Derivative Shareholder Action

When a shareholder sues on behalf of the corporation against someone within the corporation for harm suffered by the corporation. This means recovery goes directly to the corporation. This is not a class action, only one shareholder brings the derivative action because the entire corporation will recover. Shareholder must have standing to bring claim: 1) Must have been shareholder at time of misconduct OR 2) Must have been shareholder at time of action filed Regardless must continue to be a shareholder during the litigation. Upon winning, may be able to recover reasonable costs of suit from corporation. To begin a derivative action, a shareholder must make a written demand upon board of directors to make remedy and not commence court action until 90 days have elapsed from date of demand or if the rejection occurs earlier. Once the board rejects the demand, the rejection is then tested against BJR. If there is a valid business justification for the rejection, then the plaintiff bears the burden of proof to establish the board's rejection was due to a) lack of care, b) lack of loyalty, c) lack of good faith for the court to override board refusal. There are 2 instances where a shareholder plaintiff does not need to wait 90 days: 1. Futility - the demand to the board would be futile (must prove such as disinterested directors) 2. Irreparable Injury - do not have to wait if the corporation would suffer irreparable injury in the 90 day wait time. Successful derivative suits ALWAYS pierce the corporate veil.

De Jure Corporation

When all the statutory requirements for incorporation have been satisfied, then a "justly created" corporation. This means that the corporation itself is liable for all activities undertaken by the corporation and not by the individual actors.

Cumulative Voting

When more than one director is to be elected, corporations can allow shareholders to cumulate their votes and cast all those votes for the candidates.

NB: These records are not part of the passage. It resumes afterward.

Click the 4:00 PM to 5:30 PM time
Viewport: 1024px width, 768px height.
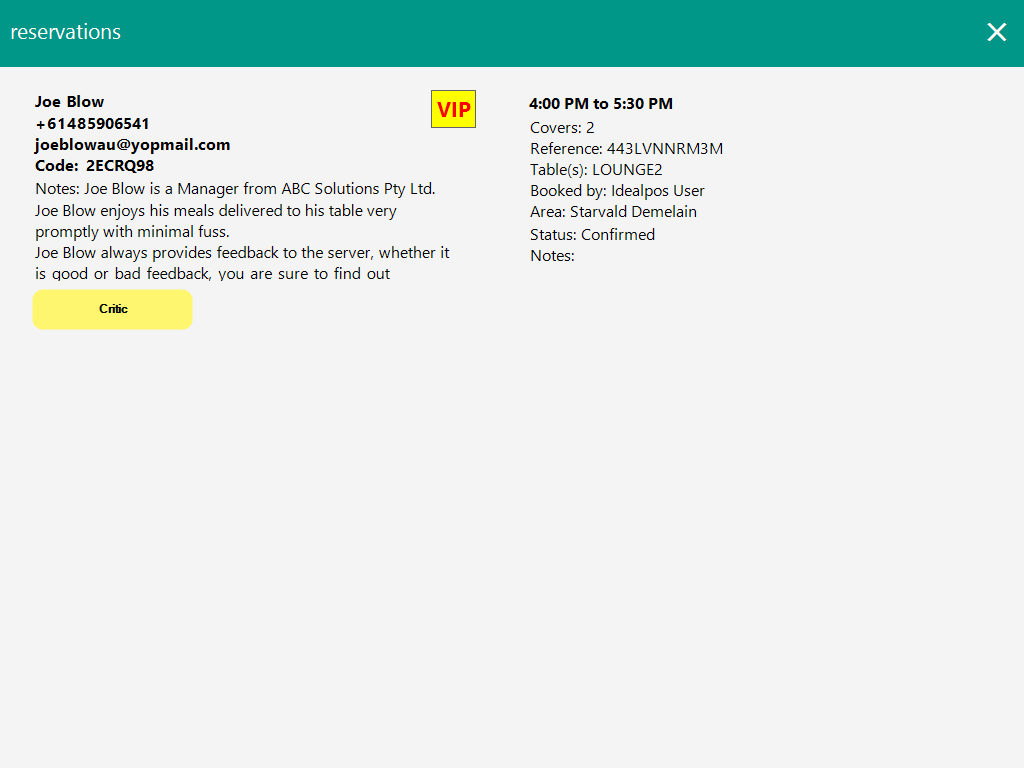pos(600,104)
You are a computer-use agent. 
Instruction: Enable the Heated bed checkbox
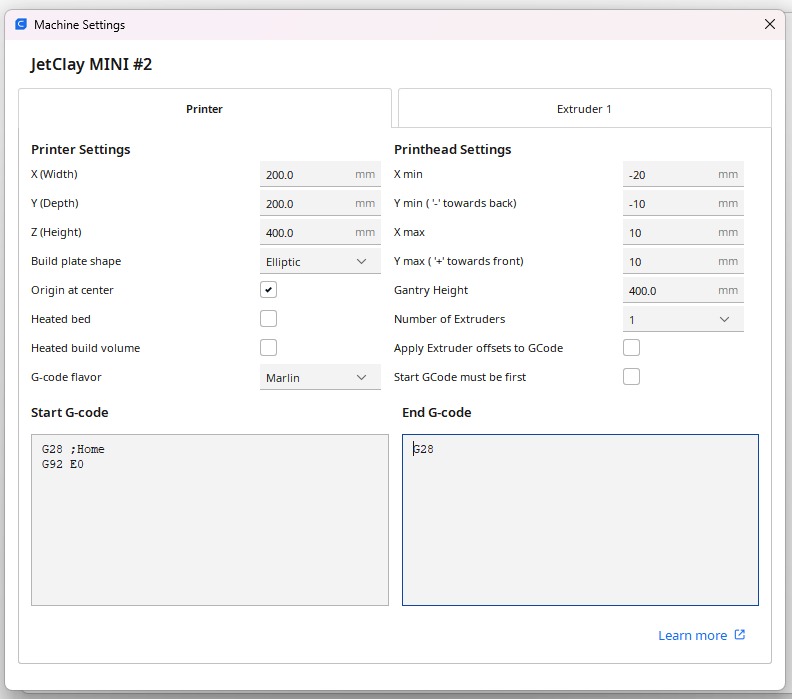tap(268, 319)
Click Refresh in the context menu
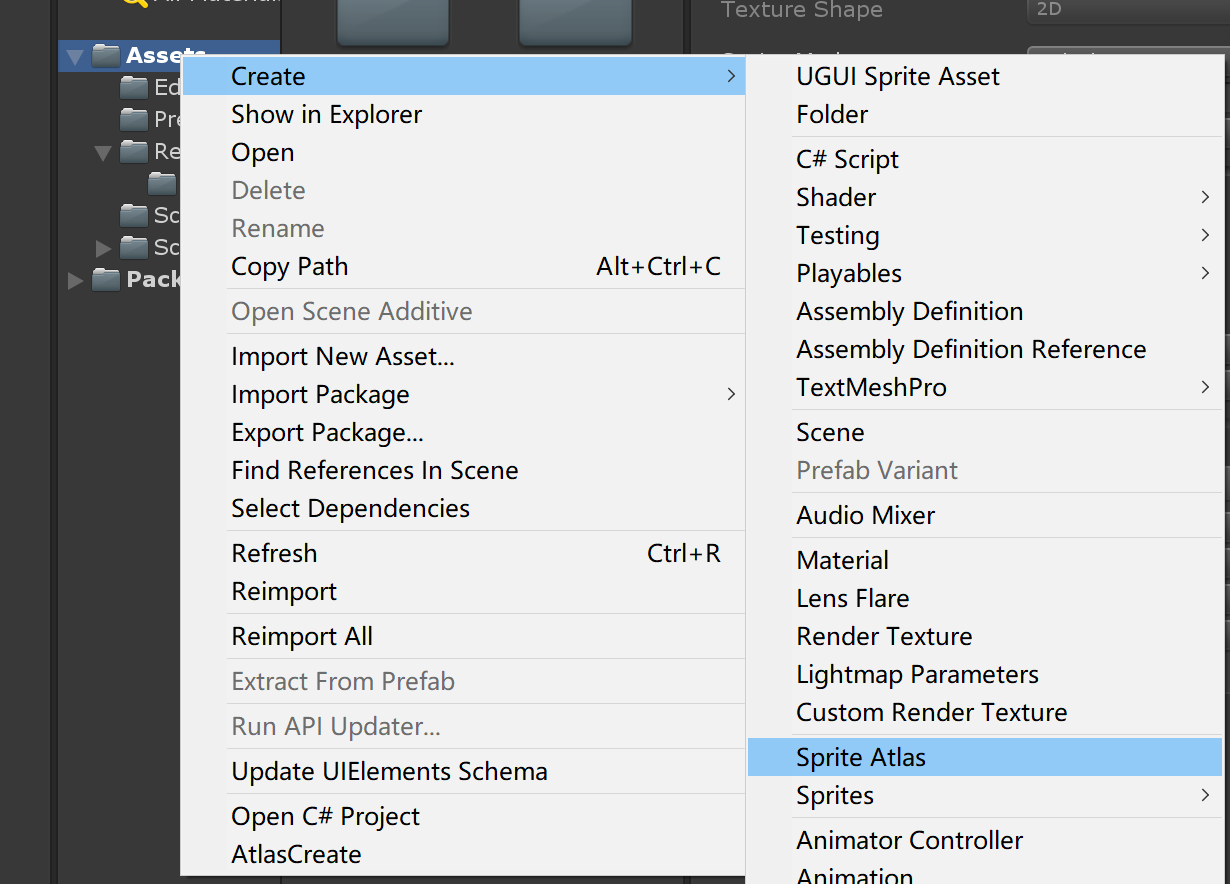The width and height of the screenshot is (1230, 884). (x=274, y=553)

The effect of cumulative voting is to allow minority shareholders to elect representation. Ex: Annabelle owns 30/100 shares of a corporation. Bryan owns the other 70. Without cumulative voting, Annabelle will never be able to elect any of the three board directors. Annabelle only has 30 votes (Bryan has 70). With cumulative voting, Annabelle has 90 votes (30 PER director). Annabelle now has the ability to cast 90 votes against Bryan's 70 on one director. Cumulative voting is reserved for minority shareholders. Terms of directors can be annual or staggered. Staggered terms are to discourage cumulative voting.

Controlling Shareholder

When one shareholders or a group acting in concert holds a high enough percentage to enact changes at the highest level they are a controlling shareholder (50% + 1 = automatic control). In these instances because controlling shareholders own majority of decisions of corporation they have a fiduciary duty to smaller shareholders if: 1. A controlling shareholder is selling shares to an outsider 2. Seeking to eliminate other shareholders from the corporation (buyout or hostile takeover even if hostile takeovers do not have to be hostile) 3. Receiving a distribution denied to other shareholders (most common) Then there is a duty to disclose to minority shareholders any information it knew or should have known if the information TARP would consider important to vote with because nondisclosure could hurt minority shares.

Treasury Stock

When outstanding stock is reacquired by the company it goes back into the "pool" of treasury stock. If the stock is not reissued, then the number of authorized outstanding shares is automatically reduced (and other people's percentage interest goes up). It is possible for the corporation to own their own outstanding stock if it is still authorized/issued and it be separate from the treasury.